### EXERCISE DIRECTIONS
Of the entries below, restate word for word only the section that runs from the line with "Instruction: Open the Запланировать" to the line with "1104x587 pixels.", counting both ends.
= = =
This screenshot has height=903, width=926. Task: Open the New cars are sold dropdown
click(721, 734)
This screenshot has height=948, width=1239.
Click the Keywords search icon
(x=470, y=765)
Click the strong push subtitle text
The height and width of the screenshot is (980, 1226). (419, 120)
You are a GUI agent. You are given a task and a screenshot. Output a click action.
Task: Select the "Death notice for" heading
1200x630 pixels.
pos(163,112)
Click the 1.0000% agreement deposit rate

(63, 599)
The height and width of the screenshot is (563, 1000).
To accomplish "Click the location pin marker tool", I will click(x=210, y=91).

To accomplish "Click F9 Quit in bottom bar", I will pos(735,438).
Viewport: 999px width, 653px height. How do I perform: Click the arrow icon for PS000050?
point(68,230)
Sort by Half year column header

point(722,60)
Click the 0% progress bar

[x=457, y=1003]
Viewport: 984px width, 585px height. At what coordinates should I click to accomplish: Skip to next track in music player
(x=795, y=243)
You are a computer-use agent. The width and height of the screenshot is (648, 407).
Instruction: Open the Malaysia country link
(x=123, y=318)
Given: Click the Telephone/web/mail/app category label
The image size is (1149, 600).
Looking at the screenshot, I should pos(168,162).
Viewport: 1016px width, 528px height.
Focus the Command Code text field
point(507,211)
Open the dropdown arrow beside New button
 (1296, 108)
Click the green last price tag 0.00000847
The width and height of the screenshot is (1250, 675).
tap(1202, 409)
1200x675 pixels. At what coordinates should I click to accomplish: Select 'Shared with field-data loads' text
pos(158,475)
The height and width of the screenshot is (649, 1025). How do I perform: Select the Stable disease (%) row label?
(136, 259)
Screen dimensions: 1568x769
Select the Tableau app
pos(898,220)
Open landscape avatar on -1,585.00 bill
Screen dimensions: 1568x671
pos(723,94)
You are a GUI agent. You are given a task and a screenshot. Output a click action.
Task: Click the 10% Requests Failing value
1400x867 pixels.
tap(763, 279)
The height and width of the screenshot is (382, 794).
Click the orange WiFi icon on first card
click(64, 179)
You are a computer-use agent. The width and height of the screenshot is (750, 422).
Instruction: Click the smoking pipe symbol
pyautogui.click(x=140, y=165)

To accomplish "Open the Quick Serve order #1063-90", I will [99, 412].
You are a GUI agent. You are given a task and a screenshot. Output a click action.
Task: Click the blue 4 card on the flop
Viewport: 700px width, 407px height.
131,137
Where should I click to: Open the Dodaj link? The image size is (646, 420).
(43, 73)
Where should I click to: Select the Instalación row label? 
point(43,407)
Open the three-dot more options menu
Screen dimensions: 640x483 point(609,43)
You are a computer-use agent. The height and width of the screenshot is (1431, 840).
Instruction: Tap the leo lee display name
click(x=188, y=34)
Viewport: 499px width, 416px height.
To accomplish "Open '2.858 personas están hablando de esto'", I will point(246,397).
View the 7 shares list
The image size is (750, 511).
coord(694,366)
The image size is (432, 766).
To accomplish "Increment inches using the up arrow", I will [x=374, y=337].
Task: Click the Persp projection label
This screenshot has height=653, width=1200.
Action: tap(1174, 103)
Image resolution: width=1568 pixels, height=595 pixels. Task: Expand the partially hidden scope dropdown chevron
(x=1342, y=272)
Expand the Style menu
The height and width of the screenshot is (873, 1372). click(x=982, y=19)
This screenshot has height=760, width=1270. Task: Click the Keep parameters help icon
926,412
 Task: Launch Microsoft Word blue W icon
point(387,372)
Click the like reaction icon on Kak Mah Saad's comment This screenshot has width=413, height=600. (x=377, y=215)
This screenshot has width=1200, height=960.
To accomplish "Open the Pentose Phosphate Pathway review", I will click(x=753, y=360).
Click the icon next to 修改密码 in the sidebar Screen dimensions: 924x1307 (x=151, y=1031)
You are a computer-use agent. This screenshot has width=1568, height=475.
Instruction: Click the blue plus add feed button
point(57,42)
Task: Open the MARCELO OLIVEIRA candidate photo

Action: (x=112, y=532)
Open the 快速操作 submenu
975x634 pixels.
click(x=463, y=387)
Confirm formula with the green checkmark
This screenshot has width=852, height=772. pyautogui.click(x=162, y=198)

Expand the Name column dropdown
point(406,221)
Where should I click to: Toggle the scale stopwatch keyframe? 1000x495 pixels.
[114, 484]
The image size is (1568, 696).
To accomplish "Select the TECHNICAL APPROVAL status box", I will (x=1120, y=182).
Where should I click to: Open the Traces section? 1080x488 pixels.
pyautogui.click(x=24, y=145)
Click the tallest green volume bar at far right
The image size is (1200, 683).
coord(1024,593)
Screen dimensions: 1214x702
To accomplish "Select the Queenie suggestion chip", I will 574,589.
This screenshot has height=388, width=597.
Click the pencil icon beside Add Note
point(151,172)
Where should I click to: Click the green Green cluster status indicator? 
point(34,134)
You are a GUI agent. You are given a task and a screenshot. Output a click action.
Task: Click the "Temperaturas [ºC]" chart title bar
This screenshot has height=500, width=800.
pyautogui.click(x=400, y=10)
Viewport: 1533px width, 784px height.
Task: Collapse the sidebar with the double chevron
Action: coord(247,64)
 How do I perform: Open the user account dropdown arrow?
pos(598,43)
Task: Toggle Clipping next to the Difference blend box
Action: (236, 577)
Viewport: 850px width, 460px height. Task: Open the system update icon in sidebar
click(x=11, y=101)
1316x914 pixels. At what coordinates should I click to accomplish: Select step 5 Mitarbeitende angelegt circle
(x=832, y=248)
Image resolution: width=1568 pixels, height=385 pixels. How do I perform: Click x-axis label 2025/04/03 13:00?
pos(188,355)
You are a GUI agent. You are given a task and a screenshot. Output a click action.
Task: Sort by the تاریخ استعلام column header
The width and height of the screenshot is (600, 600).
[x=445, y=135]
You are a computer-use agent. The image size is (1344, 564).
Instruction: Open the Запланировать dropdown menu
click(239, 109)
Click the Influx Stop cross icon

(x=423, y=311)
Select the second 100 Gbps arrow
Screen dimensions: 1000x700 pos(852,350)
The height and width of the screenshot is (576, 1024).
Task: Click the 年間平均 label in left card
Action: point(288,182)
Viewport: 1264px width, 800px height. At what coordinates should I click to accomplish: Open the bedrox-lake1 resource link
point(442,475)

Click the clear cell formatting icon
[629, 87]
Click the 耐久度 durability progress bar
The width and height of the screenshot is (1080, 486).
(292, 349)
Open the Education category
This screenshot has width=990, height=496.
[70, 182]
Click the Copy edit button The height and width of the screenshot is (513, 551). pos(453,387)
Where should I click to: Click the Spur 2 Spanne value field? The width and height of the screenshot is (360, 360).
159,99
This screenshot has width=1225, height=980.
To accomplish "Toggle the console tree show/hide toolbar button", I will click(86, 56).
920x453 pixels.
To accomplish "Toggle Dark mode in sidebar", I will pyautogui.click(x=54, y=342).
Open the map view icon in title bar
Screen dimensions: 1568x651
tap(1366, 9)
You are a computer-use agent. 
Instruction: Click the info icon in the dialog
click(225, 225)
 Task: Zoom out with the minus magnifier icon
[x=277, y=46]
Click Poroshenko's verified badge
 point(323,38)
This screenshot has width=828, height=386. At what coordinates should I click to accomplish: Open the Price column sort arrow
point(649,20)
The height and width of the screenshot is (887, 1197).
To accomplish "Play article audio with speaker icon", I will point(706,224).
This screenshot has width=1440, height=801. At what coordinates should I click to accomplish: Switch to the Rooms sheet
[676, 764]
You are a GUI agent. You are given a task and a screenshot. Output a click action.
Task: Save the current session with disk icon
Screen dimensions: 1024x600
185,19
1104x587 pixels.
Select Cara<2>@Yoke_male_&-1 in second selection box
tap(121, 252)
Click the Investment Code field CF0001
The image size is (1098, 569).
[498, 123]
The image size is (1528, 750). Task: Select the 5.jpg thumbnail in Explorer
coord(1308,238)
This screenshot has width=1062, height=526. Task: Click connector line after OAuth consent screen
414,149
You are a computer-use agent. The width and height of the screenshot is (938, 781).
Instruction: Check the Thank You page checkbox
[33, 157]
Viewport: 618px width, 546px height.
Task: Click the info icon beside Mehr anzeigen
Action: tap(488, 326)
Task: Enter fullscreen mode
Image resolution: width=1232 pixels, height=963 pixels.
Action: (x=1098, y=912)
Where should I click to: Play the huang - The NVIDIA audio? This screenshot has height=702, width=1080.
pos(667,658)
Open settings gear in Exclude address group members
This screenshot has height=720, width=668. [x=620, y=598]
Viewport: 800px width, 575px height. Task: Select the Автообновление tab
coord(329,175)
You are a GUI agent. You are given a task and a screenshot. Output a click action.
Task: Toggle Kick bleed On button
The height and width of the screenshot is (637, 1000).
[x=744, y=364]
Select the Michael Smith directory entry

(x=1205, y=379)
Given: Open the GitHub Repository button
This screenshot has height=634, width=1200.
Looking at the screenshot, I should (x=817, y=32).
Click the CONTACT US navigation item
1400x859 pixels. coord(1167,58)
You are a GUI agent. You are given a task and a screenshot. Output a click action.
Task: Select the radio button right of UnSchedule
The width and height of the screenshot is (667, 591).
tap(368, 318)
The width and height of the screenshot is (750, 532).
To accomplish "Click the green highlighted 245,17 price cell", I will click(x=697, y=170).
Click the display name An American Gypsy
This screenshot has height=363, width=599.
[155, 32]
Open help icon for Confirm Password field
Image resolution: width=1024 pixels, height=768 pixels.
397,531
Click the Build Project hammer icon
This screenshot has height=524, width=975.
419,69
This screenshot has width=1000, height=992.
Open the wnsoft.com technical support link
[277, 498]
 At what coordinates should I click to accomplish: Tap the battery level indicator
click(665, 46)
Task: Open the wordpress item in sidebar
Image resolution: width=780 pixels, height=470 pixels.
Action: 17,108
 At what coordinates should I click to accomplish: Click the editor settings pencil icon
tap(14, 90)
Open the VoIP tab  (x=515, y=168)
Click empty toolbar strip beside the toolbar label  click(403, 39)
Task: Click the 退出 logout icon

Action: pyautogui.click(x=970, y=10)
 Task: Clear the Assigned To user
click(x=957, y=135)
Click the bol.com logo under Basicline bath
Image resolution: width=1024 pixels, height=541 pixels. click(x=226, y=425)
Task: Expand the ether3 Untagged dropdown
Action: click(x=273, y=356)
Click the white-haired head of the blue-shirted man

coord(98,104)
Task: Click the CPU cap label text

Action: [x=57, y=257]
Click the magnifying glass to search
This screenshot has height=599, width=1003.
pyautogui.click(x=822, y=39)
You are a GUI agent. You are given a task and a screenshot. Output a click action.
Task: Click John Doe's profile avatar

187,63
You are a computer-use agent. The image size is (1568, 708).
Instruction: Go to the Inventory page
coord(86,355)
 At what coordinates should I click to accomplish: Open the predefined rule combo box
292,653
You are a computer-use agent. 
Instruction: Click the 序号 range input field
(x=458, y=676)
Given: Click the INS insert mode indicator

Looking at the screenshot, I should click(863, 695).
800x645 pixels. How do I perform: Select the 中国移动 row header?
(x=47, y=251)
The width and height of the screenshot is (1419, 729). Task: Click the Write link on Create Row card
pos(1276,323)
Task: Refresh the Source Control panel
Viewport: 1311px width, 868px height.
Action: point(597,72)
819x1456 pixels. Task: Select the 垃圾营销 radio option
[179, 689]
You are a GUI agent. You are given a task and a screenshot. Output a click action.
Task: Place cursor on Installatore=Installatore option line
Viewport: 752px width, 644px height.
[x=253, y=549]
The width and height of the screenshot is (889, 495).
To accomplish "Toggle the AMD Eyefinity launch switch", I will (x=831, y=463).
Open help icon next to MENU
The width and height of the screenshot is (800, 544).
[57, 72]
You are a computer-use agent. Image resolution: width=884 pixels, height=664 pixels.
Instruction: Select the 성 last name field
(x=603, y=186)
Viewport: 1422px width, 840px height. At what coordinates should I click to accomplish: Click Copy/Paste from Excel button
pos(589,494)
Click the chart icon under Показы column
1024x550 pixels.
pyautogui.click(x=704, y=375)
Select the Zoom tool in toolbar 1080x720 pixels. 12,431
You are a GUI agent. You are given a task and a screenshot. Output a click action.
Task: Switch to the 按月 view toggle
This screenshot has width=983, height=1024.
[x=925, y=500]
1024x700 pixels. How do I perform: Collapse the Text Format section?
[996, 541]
= = =
### ANSWER TO THIS TASK
Instruction: Open the Запланировать dropdown menu
click(239, 109)
Click the Influx Stop cross icon

(x=423, y=311)
Select the second 100 Gbps arrow
Screen dimensions: 1000x700 pos(852,350)
The height and width of the screenshot is (576, 1024).
Task: Click the 年間平均 label in left card
Action: point(288,182)
Viewport: 1264px width, 800px height. At what coordinates should I click to accomplish: Open the bedrox-lake1 resource link
point(442,475)

Click the clear cell formatting icon
[629, 87]
Click the 耐久度 durability progress bar
The width and height of the screenshot is (1080, 486).
(292, 349)
Open the Education category
This screenshot has width=990, height=496.
[70, 182]
Click the Copy edit button The height and width of the screenshot is (513, 551). pos(453,387)
Where should I click to: Click the Spur 2 Spanne value field? The width and height of the screenshot is (360, 360).
159,99
This screenshot has width=1225, height=980.
To accomplish "Toggle the console tree show/hide toolbar button", I will click(86, 56).
920x453 pixels.
To accomplish "Toggle Dark mode in sidebar", I will pyautogui.click(x=54, y=342).
Open the map view icon in title bar
Screen dimensions: 1568x651
tap(1366, 9)
You are a computer-use agent. 
Instruction: Click the info icon in the dialog
click(225, 225)
 Task: Zoom out with the minus magnifier icon
[x=277, y=46]
Click Poroshenko's verified badge
 point(323,38)
This screenshot has width=828, height=386. At what coordinates should I click to accomplish: Open the Price column sort arrow
point(649,20)
The height and width of the screenshot is (887, 1197).
To accomplish "Play article audio with speaker icon", I will point(706,224).
This screenshot has width=1440, height=801. At what coordinates should I click to accomplish: Switch to the Rooms sheet
[676, 764]
You are a GUI agent. You are given a task and a screenshot. Output a click action.
Task: Save the current session with disk icon
Screen dimensions: 1024x600
185,19
1104x587 pixels.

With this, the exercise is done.